运行 decode-authorization-message 命令:
$ aws sts decode-authorization-message --encoded-message encoded-message
**注意:**将 encoded-message 替换为错误消息中包含的准确编码消息。
已解码的消息会列出 IAM 角色或用户策略中缺少的所需权限。
编码消息示例:
Launch Failed - You are not authorized to perform this operation.

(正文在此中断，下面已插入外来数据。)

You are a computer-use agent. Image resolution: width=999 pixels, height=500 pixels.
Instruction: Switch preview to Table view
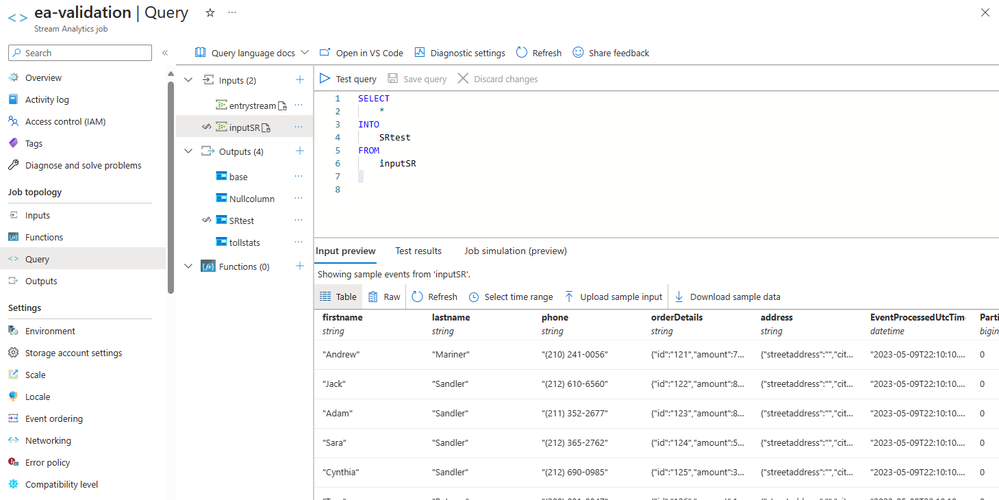(x=338, y=297)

Encoded authorization failure message: 4GIOHlTkIaWHQD0Q0m6XSnuUMCm-abcdefghijklmn-abcdefghijklmn-abcdefghijklmn
解码消息示例:
$ aws sts decode-authorization-message --encoded-message 4GIOHlTkIaWHQD0Q0m6XSnuUMCm-abcdefghijklmn-abcdefghijklmn-abcdefghijklmn
{
"DecodedMessage":
{
"allowed
...
"context{\"principal\":{\"id\":\"ABCDEFGHIJKLMNO\",\"name\":\"AWS-User\",
\"arn\":\"arn:aws:iam::accountID:user/test-user\"},\"action\":\"iam:PassRole\",
\"resource\":\"arn:aws:iam::accountID:role/EC2_instance_Profile_role\",\"conditions\":{\"items\":[{\"key\":\"aws:Region\",\"values\":{\"items\":[{\"value\":\"us-east-2\"}]}},
{\"key\":\"aws:Service\",\"values\":{\"items\":[{\"value\":\"ec2\"}]}},{\"key\":\"aws:Resource\",\"values\":{\"items\":[{\"value\":\"role/EC2_instance_Profile_role\"}]}},
{\"key\":\"iam:RoleName\",\"values\":{\"items\":[{\"value\":\"EC2_instance_Profile_role\"}]}},{\"key\":\"aws:Account\",\"values\":{\"items\":[{\"value\":\"accountID\"}]}},
{\"key\":\"aws:Type\",\"values\":{\"items\":[{\"value\":\"role\"}]}},{\"key\":\"aws:ARN\",\"values\":{\"items\":[{\"value\":\"arn:aws:iam::accountID:role/EC2_instance_Profile_role\"}]}}]}}}"
}
**注意:**该请求会失败,因为 AWS-User 无权在 arn:aws:iam::accountID:role/EC2_instance_Profile_role 上执行 iam:PassRole 操作。